Cloth, dye, sweat and millions upon millions of bacteria.

Michael Meister 03-01-2006 02:49 AM

Re: What's in a belt?
 
Quote:

Tarik Ghbeish wrote:
Funny.. I was going to say cotton when I saw your question.

Tarik

My first thought either. And quite appropriate for a piece of clothing.

We do have colored belts: red (unranked beginners), white, yellow, orange, green, blue, brown, black (shodan ;) )... and I've seen a number of 6. Dans wearing red/white striped belts under their hakamas.

Ron Tisdale 03-01-2006 07:56 AM

Re: What's in a belt?
 
Quote:

if a school Does have a colored belt system and somebody decided they want to wear their white belt I feel it is a pretension of humility and I find this type of person extremely arrogant and inconsiderate in their partnering, in general.
Hmm, I haven't noticed that in the people I've seen doing it. They get on the mat and train like everyone else. There is also a custom in our dojo that if you've been off the mat for a while you wear a white belt (even if yudansha) until you feel up to snuff again. I wear a white belt when I train at Daito ryu seminars and some others...I also used to wear a white belt at our saturday morning basics class (the tradition there was mudansha all wear white, but I was fairly new to training at the hombu full time, and didn't want any misunderstandings to arise).

So no, I haven't noticed what you speak of.

Best,
Ron

SeiserL 03-01-2006 08:08 AM

Re: What's in a belt?
 
Cloth, thread, and sweat.
That's what's in a belt.

Robert Rumpf 03-01-2006 08:23 AM

Re: What's in a belt?
 
Quote:

Benjamin Edelen wrote:
ASU does not have written rules regarding brown belt to the best of my knowledge. I think that as far as ASU is concerned if your instructor presents you with a brown belt, wear it.

As far as there being no written rules at the general level, you're probably right... but then again, there isn't much in the way of written rules that are consistently followed. There's the ASU handbook, but you wouldn't know that it exists from many people's inconsistency in etiquette, attitude, etc.

Every different ASU dojo that I have trained in has had a fixed, unspoken expectation for when (or if) you wear a brown belt and has expected me to adhere to that standard. Those rules have always been treated as though they are the rules for the whole federation too, oddly.

That can be difficult to digest - your old instructor gives you a brown belt and your new instructor in your own federation makes you take it off, or your old instructor gives you a white belt and your new instructor in your own federation makes you put on a brown.

Who care, its only a belt, right? Giving it up or taking it up shouldn't mean anything.

But it DOES mean something in the sense that your new instructor or new peers may perceive you as putting on airs, or as acting needlessly humble, or whatever when in reality it is just a difference in how you were raised and that you wish to honor your old instructor and their decisions. They may even choose to do something about it to rectify the perceived problem. Or even worse, those instructors or peers may be correct and you just are putting on airs or pretending to be humble. Who can say?
══════════════════════════════
> [Exercise aim] Transcribe the forum thread on belts verbatim, starting with the words "Hmm, I haven't" and ending after the words "you speak of.".

> [Data block]
══════════════════════════════
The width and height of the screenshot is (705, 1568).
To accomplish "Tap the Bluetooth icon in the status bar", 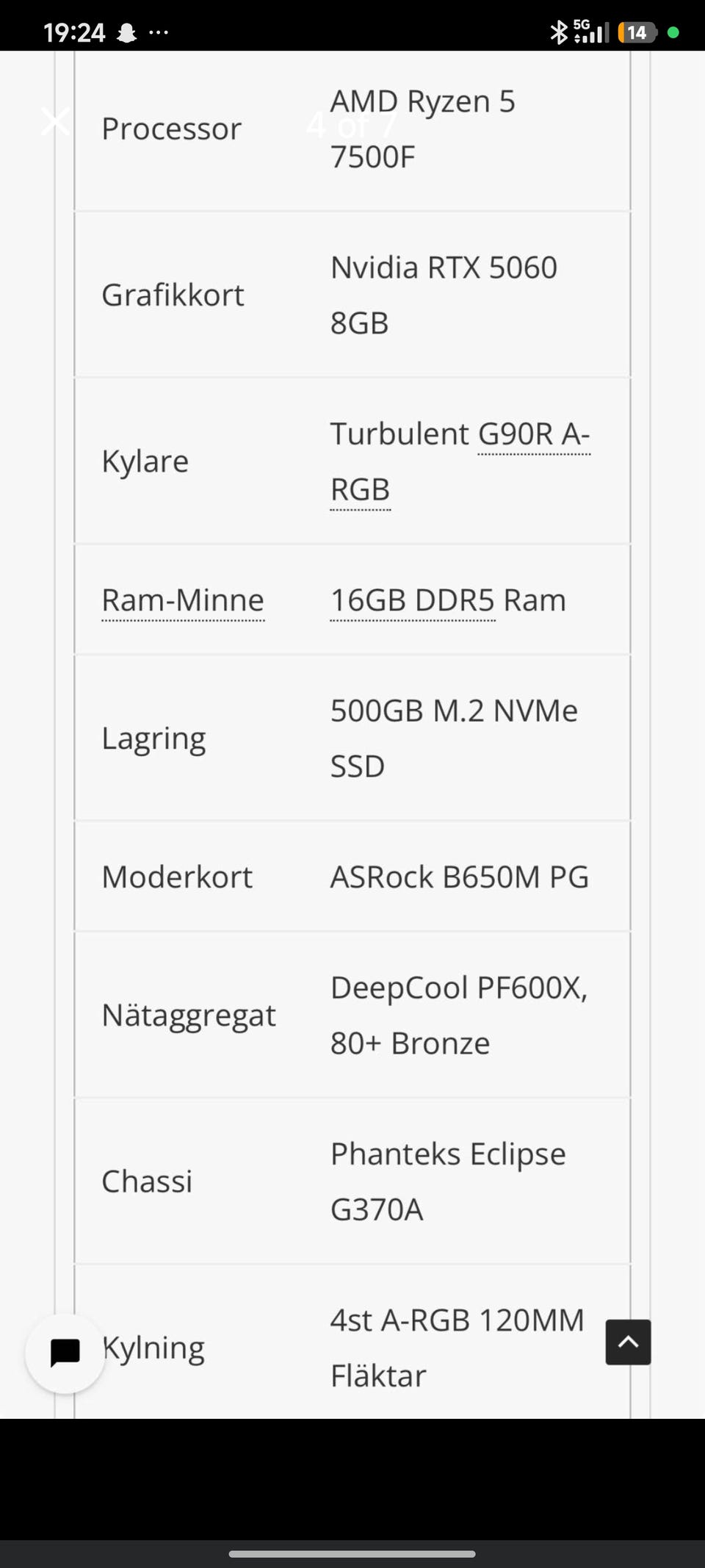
══════════════════════════════
> [Your solution]
Hmm, I haven't noticed that in the people I've seen doing it. They get on the mat and train like everyone else. There is also a custom in our dojo that if you've been off the mat for a while you wear a white belt (even if yudansha) until you feel up to snuff again. I wear a white belt when I train at Daito ryu seminars and some others...I also used to wear a white belt at our saturday morning basics class (the tradition there was mudansha all wear white, but I was fairly new to training at the hombu full time, and didn't want any misunderstandings to arise).

So no, I haven't noticed what you speak of.